## Goal
Please reproduce each of the records below word for word, with no changes.

** START Data records **

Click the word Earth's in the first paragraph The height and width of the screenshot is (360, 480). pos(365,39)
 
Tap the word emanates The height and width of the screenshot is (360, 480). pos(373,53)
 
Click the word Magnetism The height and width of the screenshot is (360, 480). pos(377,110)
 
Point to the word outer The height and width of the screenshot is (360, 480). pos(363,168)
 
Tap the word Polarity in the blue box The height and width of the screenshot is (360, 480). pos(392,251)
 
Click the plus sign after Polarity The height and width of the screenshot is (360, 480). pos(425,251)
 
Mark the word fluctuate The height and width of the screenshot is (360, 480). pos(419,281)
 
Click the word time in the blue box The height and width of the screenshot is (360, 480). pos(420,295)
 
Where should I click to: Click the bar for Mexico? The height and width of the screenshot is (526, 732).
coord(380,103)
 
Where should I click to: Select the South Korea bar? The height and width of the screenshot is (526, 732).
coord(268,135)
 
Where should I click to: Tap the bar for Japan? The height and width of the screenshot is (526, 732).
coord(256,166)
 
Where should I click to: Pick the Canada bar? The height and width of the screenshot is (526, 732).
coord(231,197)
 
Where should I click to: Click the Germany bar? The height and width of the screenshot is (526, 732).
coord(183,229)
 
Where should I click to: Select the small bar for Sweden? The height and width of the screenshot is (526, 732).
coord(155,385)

** END Data records **

## Task result
Click the word Earth's in the first paragraph The height and width of the screenshot is (360, 480). pos(365,39)
 
Tap the word emanates The height and width of the screenshot is (360, 480). pos(373,53)
 
Click the word Magnetism The height and width of the screenshot is (360, 480). pos(377,110)
 
Point to the word outer The height and width of the screenshot is (360, 480). pos(363,168)
 
Tap the word Polarity in the blue box The height and width of the screenshot is (360, 480). pos(392,251)
 
Click the plus sign after Polarity The height and width of the screenshot is (360, 480). pos(425,251)
 
Mark the word fluctuate The height and width of the screenshot is (360, 480). pos(419,281)
 
Click the word time in the blue box The height and width of the screenshot is (360, 480). pos(420,295)
 
Where should I click to: Click the bar for Mexico? The height and width of the screenshot is (526, 732).
coord(380,103)
 
Where should I click to: Select the South Korea bar? The height and width of the screenshot is (526, 732).
coord(268,135)
 
Where should I click to: Tap the bar for Japan? The height and width of the screenshot is (526, 732).
coord(256,166)
 
Where should I click to: Pick the Canada bar? The height and width of the screenshot is (526, 732).
coord(231,197)
 
Where should I click to: Click the Germany bar? The height and width of the screenshot is (526, 732).
coord(183,229)
 
Where should I click to: Select the small bar for Sweden? The height and width of the screenshot is (526, 732).
coord(155,385)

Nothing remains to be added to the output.